Emile BESSON octobre 64.


LA RELIGION PURE ET SANS TACHE

La religion Pure et sans tache devant Dieu, la voici.. visiter les orphelins et les veuves dans leur détresse, et se préserver des souillures du monde. (Epître de saint Jacques 1, 27).
 

La religion pure et sans tache. C'est donc qu'il y a une religion qui n'est ni pure ni sans tache. Dans les premières lignes de son épître l'apôtre condamne la religion qui est uniquement conceptions philosophiques ou actes extérieurs. « Ne vous abusez pas », dit-il à ses lecteurs, ce qui signifie : «Arrachez vos illusions ». La religion ne consiste ni en des théories ni en des attitudes.

La religion pure et sans tache consiste à visiter les orphelins et les veuves. Notons bien le mot : visiter Non pas compatir de loin, non pas plaindre les malheureux et déplorer qu'on ne soit pas riche pour pouvoir les aider; non pas non plus donner de l'argent à un organisme ou à des particuliers chargés de le répartir ; mais payer de sa personne, payer de son temps, monter les étages, s'asseoir non pas au bord d'une chaise pour se lever ensuite rapidement après avoir posé quelques questions stéréotypées, en laissant tomber une aumÔne destinée à remplacer les paroles de consolation que l'on n'a pas dites ; mais écouter avec le coeur la plainte de la pauvreté on du désespoir et s'efforcer de la soulager.

Cependant l'apôtre, tout en invitant ses lecteurs à visiter les malheureux, indique qu'il faut aller spécialement vers les orphelins et les veuves dans leur détresse. Ce sont en effet ceux auxquels la pauvreté est la plus pénible. Jamais la mort n'est plus terrible que lorsqu'elle prend le chef de famille, laissant aux survivants le cruel souci du pain du lendemain.

Au reste les privilégiés de la fortune ne sont pas à l'abri des souffrances morales ; ils sont parfois plus seuls que les autres et c'est avec très juste raison que l'on a pu parler des " pauvres riches "  En effet, les douleurs les plus intenses ne se trouvent pas toujours dans les mansardes; elles ne sont pas toujours celles qui s'aperçoivent le plus.

On entend parfois dire, en parlant des pauvres Ils ne sont pas toujours intéressants !

Intéressants ! Le sommes nous donc nous mêmes autant que cela ? Et cependant Dieu nous aime et Il nous aime tous d'un amour infini. Intéressants ! L'étaient-ils donc, les péagers et les gens de mauvaise vie qui parcouraient les chemins de la Galilée à la suite du Christ ? Tout être a toujours quelque chose d'intéressant, c'est sa souffrance, une souffrance qui bien souvent n'a jamais trouvé un coeur pour la consoler.

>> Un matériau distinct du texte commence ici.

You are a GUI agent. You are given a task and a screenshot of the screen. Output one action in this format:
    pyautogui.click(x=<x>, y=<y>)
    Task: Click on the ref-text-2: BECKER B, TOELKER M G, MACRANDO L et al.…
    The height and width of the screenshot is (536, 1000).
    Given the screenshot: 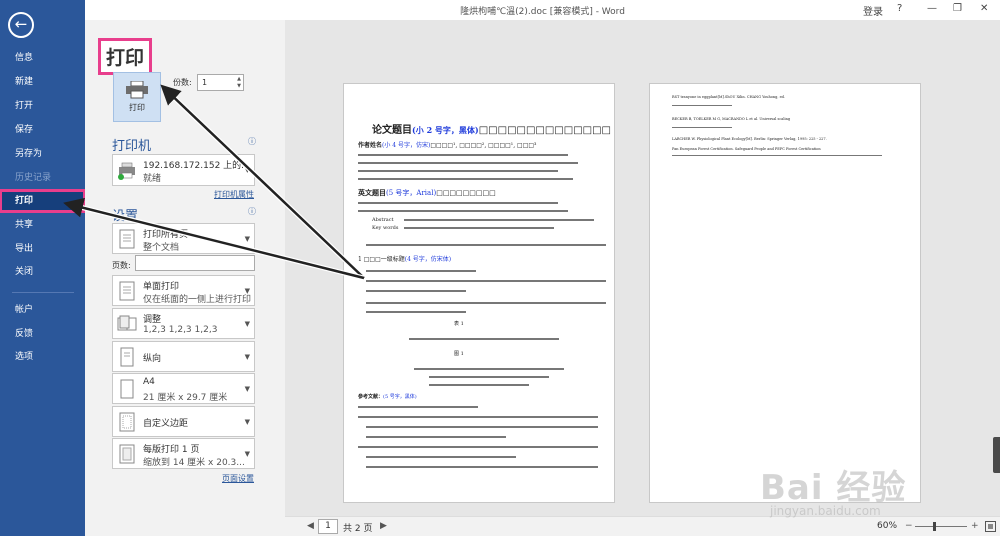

Nous avons prononcé le terme d'aumône. En face de la misère, l'aumône est un devoir et aucune' bonne parole ne peut la remplacer. Le mot aumône signifie compassion. L'aumône peut être une offrande d'argent, elle peut être une parole de compréhension, d'affection; le geste est vain s'il n'est un don d'amour.

Un de nos anciens amis, l'un des fondateurs de nos « Amitiés Spirituelles " a réalisé cet idéal de façon telle que ceux qui l'ont connu ne l'oublieront jamais. Je l'entends encore parler de l'influence lumineuse et réparatrice d'un simple sourire. Quand il pénétrait dans un intérieur, c'était comme si un soleil entrait. Il était à son aise et il mettait à l'aise. Il savait écouter indéfiniment les plaintes qui si souvent font la solitude autour de ceux qui les expriment; jamais il n'a paru importuné par ces histoires constamment répétées. Il disait : Il suffit de si peu de chose pour consoler et rendre le courage. Et eux disaient : Lorsqu'il vient nous voir, il nous libère.
La religion ainsi entendue s'oppose à la dévotion sans amour, au culte sans charité. C'est elle qui peut préserver des souillures du inonde. L'Ecclésiaste disait : « Mieux vaut aller à une maison de deuil qu'aller à une maison de festin ». Quand on a communié avec Dieu dans le sacrement de la souffrance humaine, on ne peut plus se laisser prendre aux joies éphémères du siècle, on entend constamment au plus profond de soi-même l'écho des confidences reçues, des douleurs entrevues, peines de l'âme et du corps. On se souvient que le Christ est venu pour consoler ceux qui souffrent, pour guérir les malades, pour faire revivre les morts. En visitant les affligés, c'est le Christ que l'on rencontre, le Christ qui est présent dans toute souffrance. Puissions-nous L'entendre un jour nous dire: « J'ai eu faim et vous m'avez donné à manger; j'ai eu soif et vous m'avez donné à boire ; j'étais étranger, nu, malade et vous m'avez assisté ".